C is correct. The applet is missing the trigger event configuration. In this case there is no trigger event, so none must be selected. The access list is already configured, the applet only needs to apply it.
event manager applet Block_Users
event none
action 1.0 cli command "enable"
action 2.0 cli command "configure terminal"
action 3.0 cli command "interface GigabitEthernet1"
action 4.0 cli command "ip access-group 101 in"
action 5.0 cli command "ip access-group 101 out"
action 7.0 cli command "end"
The "event none" command allows EEM to identify an EEM policy that can be manually triggered.
https://www.cisco.com/c/en/us/td/docs/ios-xml/ios/eem/configuration/xe-3s/eem-xe-3s-book/eem-policy-cli.html#:~:text=The%20event%20none%20command%20allows%20EEM%20to%20identify%20an%20EEM%20policy%20that%20can%20be%20manually%20triggered.

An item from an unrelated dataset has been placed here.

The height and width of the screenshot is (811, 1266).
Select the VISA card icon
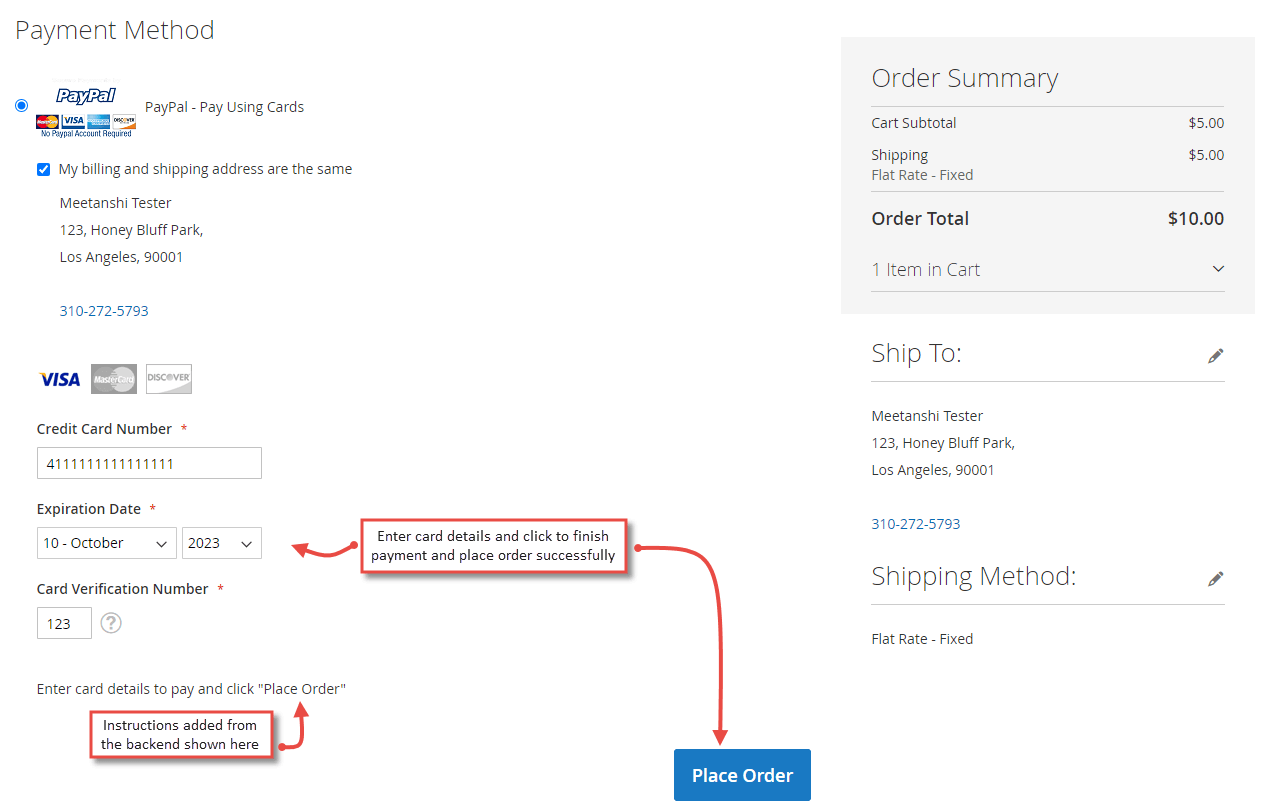58,378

The command "Event <triggering_event>" is needed so that the EEM applet can trigger off of something, such as "event syslog" to trigger off of a specific syslog pattern. If you don't want it to trigger, and just be manually run on-demand, use the "event none" command.
In this example, by using "event none" it means this EEM applet will never trigger, but it allows for the applet to be manually run using the "event manager run Block_Users" command in privileged exec mode.